Back on the Helios, one of the crew members is a lady named Alex (Annabel Schofield) who’s actually a “biogenetically engineered human,” which is sort of like being a cyborg except it doesn’t require any special effects or makeup. Teague has one of his stooges reprogram Alex to sabotage the mission, after Alex takes a naked, sexy shower. But if Teague has a stooge on the Helios anyway, why doesn’t the stooge do the sabotaging himself? Most likely the stooge is trained for reprogramming biogenetically engineered humans but not for sabotaging, as those are two totally different specializations in the stooge field.

So things start malfunctioning on the ship, and mini-missions are required to repair them. All the characters seem to know what these crises are about, but darned if they explain them to us. “The cryogenic fuselage is warped!” “You’ll have to de-crank it manually!” “Be careful not to inveigle the denominator!” “Aaah! It’s killing me!” Then everybody is sad that this nameless crew member has died doing whatever this vague but clearly important task was, and then the next thing goes wrong and we repeat the cycle, a hundred times.

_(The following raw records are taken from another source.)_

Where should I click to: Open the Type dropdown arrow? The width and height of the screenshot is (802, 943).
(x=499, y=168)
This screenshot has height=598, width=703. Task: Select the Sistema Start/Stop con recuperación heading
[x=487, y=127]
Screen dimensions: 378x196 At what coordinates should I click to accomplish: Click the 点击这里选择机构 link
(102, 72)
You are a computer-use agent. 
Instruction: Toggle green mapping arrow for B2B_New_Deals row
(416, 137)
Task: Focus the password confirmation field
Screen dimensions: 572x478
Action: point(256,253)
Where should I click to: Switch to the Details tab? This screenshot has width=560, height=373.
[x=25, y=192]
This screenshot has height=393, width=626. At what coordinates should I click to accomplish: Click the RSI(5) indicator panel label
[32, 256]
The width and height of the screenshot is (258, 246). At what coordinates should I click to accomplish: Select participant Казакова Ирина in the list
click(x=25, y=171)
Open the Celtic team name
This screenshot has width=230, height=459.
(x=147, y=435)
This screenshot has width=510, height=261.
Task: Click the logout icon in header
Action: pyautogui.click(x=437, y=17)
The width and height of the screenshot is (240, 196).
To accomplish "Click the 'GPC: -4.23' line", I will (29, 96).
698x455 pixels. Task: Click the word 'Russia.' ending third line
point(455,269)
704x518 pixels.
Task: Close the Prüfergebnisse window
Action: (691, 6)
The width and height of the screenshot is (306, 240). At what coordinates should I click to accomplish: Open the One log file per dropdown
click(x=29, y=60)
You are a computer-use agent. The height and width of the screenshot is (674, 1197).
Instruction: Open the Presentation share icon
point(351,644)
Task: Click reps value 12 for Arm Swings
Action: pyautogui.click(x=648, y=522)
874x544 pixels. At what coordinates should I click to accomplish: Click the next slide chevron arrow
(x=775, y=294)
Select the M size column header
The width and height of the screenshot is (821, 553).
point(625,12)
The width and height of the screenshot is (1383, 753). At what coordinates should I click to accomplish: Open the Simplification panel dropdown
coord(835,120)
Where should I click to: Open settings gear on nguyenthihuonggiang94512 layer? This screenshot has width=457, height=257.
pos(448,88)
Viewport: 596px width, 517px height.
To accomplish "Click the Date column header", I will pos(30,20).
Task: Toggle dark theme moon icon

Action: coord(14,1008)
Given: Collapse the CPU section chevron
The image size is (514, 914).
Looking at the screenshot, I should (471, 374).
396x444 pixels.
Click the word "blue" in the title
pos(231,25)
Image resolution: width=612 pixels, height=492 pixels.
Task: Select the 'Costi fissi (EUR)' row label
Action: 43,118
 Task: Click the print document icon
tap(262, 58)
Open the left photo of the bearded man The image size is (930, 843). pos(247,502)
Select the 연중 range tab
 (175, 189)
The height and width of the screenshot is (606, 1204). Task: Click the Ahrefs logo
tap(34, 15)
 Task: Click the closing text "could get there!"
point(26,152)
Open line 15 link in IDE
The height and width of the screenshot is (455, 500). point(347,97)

I think you’ll agree that what I’ve told you so far is PLENTY of story for one movie. The Sun wants to kill us; we have to stop it by throwing a bomb at it; somebody wants to thwart the plan; the end. Danny Boyle later made a film called “Sunshine” that used the same basic scenario, though he did add the important detail of not being terrible. But “Solar Crisis” is not content to bore us for 80 minutes with a turgid sci-fi adventure. “Solar Crisis” wants to bore us for 110 minutes with a turgid sci-fi adventure that also has a turgid sci-fi subplot!

The subplot is that the commander of the Helios, Steve Kelso (Tim Matheson), is at odds with his father, who is a space admiral played by Charlton Heston. Yes, that is Charlton Heston as Adm. “Skeet” Kelso, the part he was born to play. The source of Steve and Skeet’s friction is Steve’s teenage son, Mike (Corin Nemec), who’s gone AWOL from military academy. Back on Earth, we find Mike in the desert, where he meets a crazy desert lunatic played by Jack Palance who helps him get to a spaceport so he can go up to space and join his father and grandfather on the mission, because that’s fun and school is lame. Meanwhile, Grandpa Skeet is leaving space to come to Earth to look for his grandson! These two basically cancel each other out, in other words, and you could eliminate the whole dumb subplot without losing anything. Of course, then you’d lose Charlton Heston and Jack Palance, and I guess those are two actors you want to use however you can, whether it makes sense or not.